One of the great things about a tablet is also one of its burdens; the small screen. On your laptop or desktop at work you have the capability to work with additional screens, or even just minimize windows to work on projects that require viewing different content side-by-side. On a tablet, you only get to see one app at a time — and switching between multiple apps can be distracting and cause you to lose focus. If you know you’ll only be working in one or two apps throughout the day or at a time, a tablet may be the right choice for you.
Can you really reduce how much you carry?

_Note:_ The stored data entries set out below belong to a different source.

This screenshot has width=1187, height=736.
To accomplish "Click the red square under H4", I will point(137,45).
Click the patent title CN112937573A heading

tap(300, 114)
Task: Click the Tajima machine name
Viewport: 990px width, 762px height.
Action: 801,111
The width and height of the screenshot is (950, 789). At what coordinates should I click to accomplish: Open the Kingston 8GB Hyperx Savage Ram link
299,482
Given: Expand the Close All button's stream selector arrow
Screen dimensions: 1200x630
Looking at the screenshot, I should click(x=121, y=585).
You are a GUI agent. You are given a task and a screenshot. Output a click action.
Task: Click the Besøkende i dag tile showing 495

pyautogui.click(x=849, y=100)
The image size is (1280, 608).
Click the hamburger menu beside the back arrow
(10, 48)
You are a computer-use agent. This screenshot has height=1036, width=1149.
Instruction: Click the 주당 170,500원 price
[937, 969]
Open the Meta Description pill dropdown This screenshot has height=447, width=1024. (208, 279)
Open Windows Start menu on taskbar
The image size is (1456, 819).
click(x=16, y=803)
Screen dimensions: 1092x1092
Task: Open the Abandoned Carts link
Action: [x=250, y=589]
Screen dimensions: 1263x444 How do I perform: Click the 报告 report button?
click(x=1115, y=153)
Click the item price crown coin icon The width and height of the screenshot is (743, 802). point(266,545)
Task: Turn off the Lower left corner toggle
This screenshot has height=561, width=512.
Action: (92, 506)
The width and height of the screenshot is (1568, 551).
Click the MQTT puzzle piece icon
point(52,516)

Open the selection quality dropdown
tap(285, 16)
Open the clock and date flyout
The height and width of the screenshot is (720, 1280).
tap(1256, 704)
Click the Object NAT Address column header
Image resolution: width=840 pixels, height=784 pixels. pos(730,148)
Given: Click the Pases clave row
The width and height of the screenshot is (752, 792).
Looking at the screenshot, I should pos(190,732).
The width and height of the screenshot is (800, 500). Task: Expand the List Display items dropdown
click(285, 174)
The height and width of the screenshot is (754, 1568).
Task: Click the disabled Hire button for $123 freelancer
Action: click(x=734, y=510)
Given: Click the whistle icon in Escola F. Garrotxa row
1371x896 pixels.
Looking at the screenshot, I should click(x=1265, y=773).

While your desktop obviously stays at the office, a laptop can be a pain to carry back and forth from home to work. While I can fit my Macbook Air covertly into my purse and take it straight to happy hour with me, not every laptop is so sleek and lightweight. The appeal of a tablet to many 9-5 workers is that you can easily tuck work away into your back pocket on the way home without carrying a big briefcase along with you. However, if you find you also need a bluetooth keyboard, mouse, and a trifold stand to easily work with a tablet, the convenience of carrying a tablet instead of a desktop is now a moot point. Unless you already have a tablet you can take a trial run with, consider how many “extras” you’ll need to work comfortably with one.
Will a tablet really perform better?
In addition to consider the small screen, it’s also important to consider the specs of a tablet compared to your laptop. Will the battery drain faster? How does the audio and video compare to your current setup in the event you need to connect to conference calls? And the bottom line: For the added cost of the tablet and the apps you need, does it do anything significantly better than what you already have? If these answers don’t align with a resounding need for a tablet, you may want to reconsider your desire to switch from a laptop or desktop to a tablet for work.
All that said, if you believe a tablet is more cost-efficient and will help you work more efficiently — and ease the burden of bringing work home — a tablet may be the right choice for you. Just be sure to ask your boss what he thinks about the switch, and especially about bringing your own device to work. They may have policies that you need to know about before you start using your own tablet instead of their desktop or laptop.